En relançant la procédure, vous avez aussi proposé une nouvelle répartition des postes d'internat, que va-t-elle changer ?
D.J. Nous avons réuni mardi soir la commission de répartition pour ne pas refaire la même erreur sur l’inadéquation des postes offerts. Nous sommes partis des 462 internes qui avaient choisi la première fois et nous avons appliqué un taux d’inadéquation de 30 postes supplémentaires. Ce sont donc 492 postes qui seront proposés au choix lundi et mardi contre plus de 600 la première fois. Nous avons également révisé la répartition entre pédiatrie, gynécologie, médecine adulte polyvalente et médecine d’urgence. 20 postes supplémentaires ont été mis en pédiatrie et retirés de médecine adulte et gynécologie. Au total, 180 internes en pédiatrie devraient être pourvus. L’année dernière, sur le même semestre d’hiver nous en avions 179 (NDLR : 159 avaient choisi pédiatrie dans la répartition initiale). Nous avons également réparti différemment ces postes en pédiatrie, certains ont été enlevés sur Paris et la petite couronne pour les mettre sur la grande couronne et la Seine-Saint-Denis.

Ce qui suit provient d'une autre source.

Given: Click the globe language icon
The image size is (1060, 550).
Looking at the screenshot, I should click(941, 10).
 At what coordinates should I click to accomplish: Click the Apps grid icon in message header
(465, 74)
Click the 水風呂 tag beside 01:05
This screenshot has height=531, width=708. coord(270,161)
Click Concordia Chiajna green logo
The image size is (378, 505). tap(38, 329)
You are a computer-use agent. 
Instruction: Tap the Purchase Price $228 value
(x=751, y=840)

Que va-t-il se passer pour les internes qui devront changer d'affectation par rapport à leur choix initial ?
D.J. La nouvelle liste a été publiée hier soir. Lundi et mardi prochain, ils devront faire leur nouveau choix. Comme beaucoup sont en vacances, ils pourront le faire par téléphone ou par procuration... Une soixantaine d’internes au minimum devront changer de stages. Nous avons d’ores et déjà écrit aux internes qui voyaient leur poste supprimé et transformé en pédiatrie. L’agence est parfaitement consciente que cela peut créer d’énormes problèmes à certains internes. Nous sommes en lien 24 heures sur 24 avec le syndicat régional des internes de médecine générale. Nous avons d’emblée indiqué que tout interne qui verrait sa spécialité ou son lieu d’affectation changer bénéficierait d’une prime de 400 euros brut mensuel pendant les six mois de stage. Nous nous assurons auprès des établissements qu’elle sera bien payée dès le mois de novembre. Tous ceux qui par exemple avaient déjà trouvé un logement auront aussi un suivi individualisé pour qu’aucun ne se retrouve en difficulté.
Comment faire pour qu’une telle situation ne se reproduise pas ?

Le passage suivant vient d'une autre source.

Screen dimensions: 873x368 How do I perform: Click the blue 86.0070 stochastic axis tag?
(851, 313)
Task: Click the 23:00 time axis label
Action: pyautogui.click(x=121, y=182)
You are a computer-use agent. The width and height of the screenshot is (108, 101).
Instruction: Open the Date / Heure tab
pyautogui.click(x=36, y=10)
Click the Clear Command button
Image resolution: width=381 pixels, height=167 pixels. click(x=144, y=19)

Dès que nous aurons passé cette phase de réaffectation des internes, nous réunirons à nouveau la commission de répartition car il est hors de question que cela se reproduise. L’ARS prendra toute sa part dans cette affaire mais il faut remettre de l’ordre dans le fonctionnement. Il n’est pas possible qu’il n’y ait pas de suivi individualisé des étudiants et que les choix soient déterminés à l’aveugle. Le fait que la procédure ait fonctionné les semestres précédents tient presque du hasard.
Cette affaire ne révèle-t-elle pas aussi la place trop importante des internes dans le système de soins avec des services qui ne peuvent pas fonctionner sans eux ?
Ce n’est pas que les services ne peuvent pas fonctionner sans internes. Certains établissements ont des difficultés de recrutement de praticiens seniors, c’est certain. Par ailleurs, effectivement, l’interne en formation contribue à épauler l’ensemble des équipes dans le fonctionnement des services. Mais pour pouvoir se former, il faut pouvoir prendre en charge des malades. Ici, la précédente répartition présentait deux écueils. Des services devaient accueillir trop d’internes et des chefs de service nous ont dit qu’ils ne pourraient pas les encadrer et leur permettre de prendre en charge des malades. À l’inverse, certains autres se retrouvaient sans interne mais avec des malades. Nous ne pouvons pas dire que les services ne fonctionnent qu’avec les internes car cela signifierait que nous devrions les fermer. Un service qui ne tourne qu’avec des internes est un service qui n’est plus aux normes.